IV. Unjust Enrichment
The Complaint also pleads in the alternative that the breach of warranty amounts to unjust enrichment for Subaru. Subaru argues that the Warranty provides an adequate legal remedy, so Wheeler cannot bring an alternative equitable claim and his unjust enrichment claim must be dismissed. Drobnak is instructive on this issue. In Drobnak , after the Eighth Circuit determined that the breach of express warranty claim should be dismissed for failure to provide pre-suit notice, it affirmed dismissal of the plaintiff's unjust enrichment claim. Drobnak , 561 F.3d at 787. The "plaintiffs would have had an adequate legal remedy against [the defendant] if they had adhered to the statutory notice .... The district court thus properly dismissed the claim for equitable relief." Id. (citing ServiceMaster of St. Cloud v. GAB Bus. Servs., Inc. , 544 N.W.2d 302, 305 (Minn. 1996) (barring equitable recovery for failure to follow statutory or constitutional requirements to perfect a mechanic's lien)). Here, Wheeler failed to comply with the statutory pre-suit notice, so his equitable claim for unjust enrichment must also be dismissed.
V. Declaratory Judgment
The Complaint brings a claim in the alternative for a declaration that the Crosstrek paint is defective and the defect is covered by the Warranty. Subaru argues the relief requested for this claim would have the same effect as a judgment on the merits of Wheeler's claim for breach of warranty and is therefore duplicative. See MASTR Asset Backed Sec. Tr. 2006-HE3 ex rel. U.S. Bank Nat'l Ass'n v. WMC Mortg. Corp. , 843 F. Supp. 2d 996, 1001 (D. Minn. 2012) (dismissing a declaratory judgment request because asking for a declaration that the contract was breached was duplicative of a breach of contract claim). The Court agrees, and as such, grants Subaru's motion to dismiss this claim.

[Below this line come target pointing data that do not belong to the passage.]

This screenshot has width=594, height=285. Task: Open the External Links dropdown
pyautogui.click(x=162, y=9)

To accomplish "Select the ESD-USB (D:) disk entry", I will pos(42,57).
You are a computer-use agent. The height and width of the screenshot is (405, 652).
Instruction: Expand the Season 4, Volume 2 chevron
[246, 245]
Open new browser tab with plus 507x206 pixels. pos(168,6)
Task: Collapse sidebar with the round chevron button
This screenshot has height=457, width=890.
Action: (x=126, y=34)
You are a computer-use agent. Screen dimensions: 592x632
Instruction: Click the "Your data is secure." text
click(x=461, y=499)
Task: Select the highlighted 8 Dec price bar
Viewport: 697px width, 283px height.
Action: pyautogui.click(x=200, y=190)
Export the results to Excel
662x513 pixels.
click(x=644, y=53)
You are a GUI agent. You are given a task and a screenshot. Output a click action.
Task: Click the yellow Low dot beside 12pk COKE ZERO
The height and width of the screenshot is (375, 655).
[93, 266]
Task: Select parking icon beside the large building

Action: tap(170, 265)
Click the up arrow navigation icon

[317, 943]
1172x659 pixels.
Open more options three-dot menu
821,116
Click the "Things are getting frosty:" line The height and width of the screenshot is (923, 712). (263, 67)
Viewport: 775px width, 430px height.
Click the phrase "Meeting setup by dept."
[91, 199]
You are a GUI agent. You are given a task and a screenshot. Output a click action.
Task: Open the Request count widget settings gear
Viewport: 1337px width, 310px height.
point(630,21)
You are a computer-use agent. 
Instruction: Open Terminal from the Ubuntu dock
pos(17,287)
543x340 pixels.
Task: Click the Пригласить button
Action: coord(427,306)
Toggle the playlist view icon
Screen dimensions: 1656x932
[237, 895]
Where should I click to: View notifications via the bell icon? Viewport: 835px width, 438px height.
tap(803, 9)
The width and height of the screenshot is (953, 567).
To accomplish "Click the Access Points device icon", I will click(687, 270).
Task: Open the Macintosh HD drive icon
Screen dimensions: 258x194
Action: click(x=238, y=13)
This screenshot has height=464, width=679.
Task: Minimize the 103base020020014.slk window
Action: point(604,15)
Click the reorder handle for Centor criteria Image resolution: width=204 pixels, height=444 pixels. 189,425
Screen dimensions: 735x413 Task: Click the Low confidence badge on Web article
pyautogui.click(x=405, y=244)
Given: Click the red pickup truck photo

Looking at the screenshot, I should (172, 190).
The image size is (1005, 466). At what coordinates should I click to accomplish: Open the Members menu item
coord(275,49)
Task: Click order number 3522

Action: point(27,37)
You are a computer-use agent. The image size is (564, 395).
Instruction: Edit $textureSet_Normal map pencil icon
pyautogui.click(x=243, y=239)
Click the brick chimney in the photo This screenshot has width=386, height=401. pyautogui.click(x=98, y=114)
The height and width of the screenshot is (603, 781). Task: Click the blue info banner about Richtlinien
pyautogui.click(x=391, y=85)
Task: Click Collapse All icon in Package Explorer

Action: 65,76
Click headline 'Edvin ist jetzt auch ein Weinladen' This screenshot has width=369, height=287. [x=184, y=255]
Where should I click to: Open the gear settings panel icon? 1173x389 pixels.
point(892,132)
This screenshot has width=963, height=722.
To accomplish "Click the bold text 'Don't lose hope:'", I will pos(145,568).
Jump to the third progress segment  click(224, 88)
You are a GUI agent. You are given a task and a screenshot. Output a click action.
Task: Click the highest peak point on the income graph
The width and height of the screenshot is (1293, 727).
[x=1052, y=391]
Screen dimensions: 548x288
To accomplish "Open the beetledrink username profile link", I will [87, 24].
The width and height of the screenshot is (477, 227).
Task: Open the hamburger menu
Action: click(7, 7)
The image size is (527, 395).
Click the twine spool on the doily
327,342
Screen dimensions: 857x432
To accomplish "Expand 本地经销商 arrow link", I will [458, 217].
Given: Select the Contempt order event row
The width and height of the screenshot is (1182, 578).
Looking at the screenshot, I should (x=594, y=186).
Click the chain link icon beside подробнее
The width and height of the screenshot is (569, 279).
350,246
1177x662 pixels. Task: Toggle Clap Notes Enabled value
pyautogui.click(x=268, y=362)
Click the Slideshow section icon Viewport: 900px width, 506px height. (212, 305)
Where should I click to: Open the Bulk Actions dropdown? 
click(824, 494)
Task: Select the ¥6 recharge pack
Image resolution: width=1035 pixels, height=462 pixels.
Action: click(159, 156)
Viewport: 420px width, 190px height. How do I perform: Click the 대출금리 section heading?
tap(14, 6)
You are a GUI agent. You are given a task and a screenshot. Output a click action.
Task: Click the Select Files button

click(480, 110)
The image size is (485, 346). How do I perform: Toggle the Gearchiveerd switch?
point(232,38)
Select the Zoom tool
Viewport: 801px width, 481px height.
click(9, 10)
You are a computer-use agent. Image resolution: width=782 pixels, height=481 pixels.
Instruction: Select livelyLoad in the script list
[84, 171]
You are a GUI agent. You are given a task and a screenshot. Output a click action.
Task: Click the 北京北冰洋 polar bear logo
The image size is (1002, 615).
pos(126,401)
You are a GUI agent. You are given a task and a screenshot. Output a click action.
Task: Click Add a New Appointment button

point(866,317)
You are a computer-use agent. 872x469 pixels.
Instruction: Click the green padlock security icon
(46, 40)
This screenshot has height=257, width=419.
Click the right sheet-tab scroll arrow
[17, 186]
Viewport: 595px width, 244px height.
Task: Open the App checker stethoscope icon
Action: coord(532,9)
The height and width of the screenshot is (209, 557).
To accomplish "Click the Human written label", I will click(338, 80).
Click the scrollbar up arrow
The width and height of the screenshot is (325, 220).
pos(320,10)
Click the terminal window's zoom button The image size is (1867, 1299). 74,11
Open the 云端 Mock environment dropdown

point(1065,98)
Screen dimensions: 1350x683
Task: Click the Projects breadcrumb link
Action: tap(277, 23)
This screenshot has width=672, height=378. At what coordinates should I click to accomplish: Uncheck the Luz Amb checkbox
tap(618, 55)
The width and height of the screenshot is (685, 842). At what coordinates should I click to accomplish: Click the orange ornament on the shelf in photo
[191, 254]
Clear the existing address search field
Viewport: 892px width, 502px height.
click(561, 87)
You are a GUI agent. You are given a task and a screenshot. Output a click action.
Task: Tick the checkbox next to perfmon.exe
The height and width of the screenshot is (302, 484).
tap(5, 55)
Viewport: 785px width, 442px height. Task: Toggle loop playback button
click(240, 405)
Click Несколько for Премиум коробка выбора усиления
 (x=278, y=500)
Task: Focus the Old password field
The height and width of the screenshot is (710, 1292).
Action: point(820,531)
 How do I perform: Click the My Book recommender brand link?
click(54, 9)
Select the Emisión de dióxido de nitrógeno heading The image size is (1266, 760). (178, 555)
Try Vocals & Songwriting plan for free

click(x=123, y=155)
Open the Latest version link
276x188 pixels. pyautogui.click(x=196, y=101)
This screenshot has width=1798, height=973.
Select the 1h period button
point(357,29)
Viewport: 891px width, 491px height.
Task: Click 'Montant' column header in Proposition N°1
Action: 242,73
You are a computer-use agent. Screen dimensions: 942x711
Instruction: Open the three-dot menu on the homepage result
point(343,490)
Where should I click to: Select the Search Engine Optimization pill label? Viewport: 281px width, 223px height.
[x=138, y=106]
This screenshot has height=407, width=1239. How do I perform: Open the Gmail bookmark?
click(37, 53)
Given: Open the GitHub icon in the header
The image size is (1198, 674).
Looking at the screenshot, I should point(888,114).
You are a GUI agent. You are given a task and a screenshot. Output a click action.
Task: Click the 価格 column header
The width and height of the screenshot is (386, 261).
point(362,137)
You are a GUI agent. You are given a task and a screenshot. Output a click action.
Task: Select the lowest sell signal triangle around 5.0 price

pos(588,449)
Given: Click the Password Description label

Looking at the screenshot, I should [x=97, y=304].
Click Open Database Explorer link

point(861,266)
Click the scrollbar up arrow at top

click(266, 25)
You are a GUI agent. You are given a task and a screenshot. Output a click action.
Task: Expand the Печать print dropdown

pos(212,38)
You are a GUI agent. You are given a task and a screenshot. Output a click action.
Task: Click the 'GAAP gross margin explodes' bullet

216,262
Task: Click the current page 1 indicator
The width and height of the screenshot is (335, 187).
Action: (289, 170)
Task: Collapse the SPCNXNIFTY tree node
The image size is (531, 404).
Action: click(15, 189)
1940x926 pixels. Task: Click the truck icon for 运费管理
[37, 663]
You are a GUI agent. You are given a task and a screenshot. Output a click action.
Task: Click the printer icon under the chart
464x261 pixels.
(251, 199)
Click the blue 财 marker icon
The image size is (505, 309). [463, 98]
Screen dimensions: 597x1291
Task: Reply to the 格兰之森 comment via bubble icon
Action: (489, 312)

VI. Dismissal Without Prejudice
Subaru moved to dismiss all the claims in the Complaint with prejudice. Motions to dismiss "are generally without prejudice[ ] where there is no evidence of persistent pleading failures." Finnegan v. Suntrust Mortg. , 140 F. Supp. 3d 819, 832 (D. Minn. 2015) (citation and quotation marks omitted). Subaru argues the Complaint meets the requirements for dismissal with prejudice because Wheeler had a chance to amend his pleadings after Subaru moved to dismiss the original complaint and he failed to do so. Instead of responding to the motion to dismiss the original complaint, Wheeler filed the Complaint under an agreement with Subaru. As such, the Court has never weighed in on any pleading failures and it is unclear that Wheeler would be unable to cure the identified failure. The Court will grant the motion to dismiss without prejudice.
CONCLUSION
Based on the foregoing and on all the files, records, and proceedings herein, IT IS HEREBY ORDERED THAT:
1. Defendant's motion to dismiss (ECF No. 25) is GRANTED; and
2. Plaintiff's claims are DISMISSED WITHOUT PREJUDICE.
LET JUDGMENT BE ENTERED ACCORDINGLY.